→ Work to be completed
Output the data below line for line, exactly, up to and including the line where "- : CEMAGREF CLERMONT-FERRAND (227, 196)" appears.

→ Record set
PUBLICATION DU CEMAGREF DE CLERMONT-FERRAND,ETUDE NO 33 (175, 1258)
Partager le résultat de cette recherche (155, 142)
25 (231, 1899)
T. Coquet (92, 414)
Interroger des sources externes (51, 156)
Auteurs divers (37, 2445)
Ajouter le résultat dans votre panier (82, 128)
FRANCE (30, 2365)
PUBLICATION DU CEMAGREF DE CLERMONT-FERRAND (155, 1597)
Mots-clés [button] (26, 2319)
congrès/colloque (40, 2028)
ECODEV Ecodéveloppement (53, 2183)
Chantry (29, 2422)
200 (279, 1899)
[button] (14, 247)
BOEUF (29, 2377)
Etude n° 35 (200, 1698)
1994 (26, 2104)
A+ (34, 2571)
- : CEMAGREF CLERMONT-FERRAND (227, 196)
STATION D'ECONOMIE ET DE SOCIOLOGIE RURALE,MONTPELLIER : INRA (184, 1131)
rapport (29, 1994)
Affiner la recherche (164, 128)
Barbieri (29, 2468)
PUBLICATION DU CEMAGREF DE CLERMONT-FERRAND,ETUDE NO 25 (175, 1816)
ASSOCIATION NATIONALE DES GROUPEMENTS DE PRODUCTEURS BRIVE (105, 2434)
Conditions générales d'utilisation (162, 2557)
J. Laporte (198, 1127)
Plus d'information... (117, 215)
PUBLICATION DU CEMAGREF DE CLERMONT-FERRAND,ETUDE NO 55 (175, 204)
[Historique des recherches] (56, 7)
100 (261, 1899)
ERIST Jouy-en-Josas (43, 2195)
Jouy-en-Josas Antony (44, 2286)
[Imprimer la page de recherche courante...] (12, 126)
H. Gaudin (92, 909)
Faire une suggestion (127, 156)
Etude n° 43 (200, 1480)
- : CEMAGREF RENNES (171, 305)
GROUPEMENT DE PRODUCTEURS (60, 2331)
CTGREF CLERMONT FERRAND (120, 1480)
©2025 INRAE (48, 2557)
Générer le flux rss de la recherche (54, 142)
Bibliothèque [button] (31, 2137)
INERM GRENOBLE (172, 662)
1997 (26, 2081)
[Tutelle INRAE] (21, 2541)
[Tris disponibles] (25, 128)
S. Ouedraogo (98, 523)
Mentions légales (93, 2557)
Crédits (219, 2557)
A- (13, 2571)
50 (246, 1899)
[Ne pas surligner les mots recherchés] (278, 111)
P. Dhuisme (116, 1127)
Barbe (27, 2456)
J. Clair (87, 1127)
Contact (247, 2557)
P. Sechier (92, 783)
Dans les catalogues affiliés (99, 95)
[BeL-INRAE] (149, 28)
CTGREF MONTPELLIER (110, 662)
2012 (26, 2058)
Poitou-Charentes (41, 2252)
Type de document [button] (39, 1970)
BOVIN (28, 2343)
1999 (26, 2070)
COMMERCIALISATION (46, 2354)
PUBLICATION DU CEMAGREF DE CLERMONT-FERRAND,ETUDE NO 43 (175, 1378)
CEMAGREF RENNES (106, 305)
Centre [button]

→ Exercise result
PUBLICATION DU CEMAGREF DE CLERMONT-FERRAND,ETUDE NO 33 (175, 1258)
Partager le résultat de cette recherche (155, 142)
25 (231, 1899)
T. Coquet (92, 414)
Interroger des sources externes (51, 156)
Auteurs divers (37, 2445)
Ajouter le résultat dans votre panier (82, 128)
FRANCE (30, 2365)
PUBLICATION DU CEMAGREF DE CLERMONT-FERRAND (155, 1597)
Mots-clés [button] (26, 2319)
congrès/colloque (40, 2028)
ECODEV Ecodéveloppement (53, 2183)
Chantry (29, 2422)
200 (279, 1899)
[button] (14, 247)
BOEUF (29, 2377)
Etude n° 35 (200, 1698)
1994 (26, 2104)
A+ (34, 2571)
- : CEMAGREF CLERMONT-FERRAND (227, 196)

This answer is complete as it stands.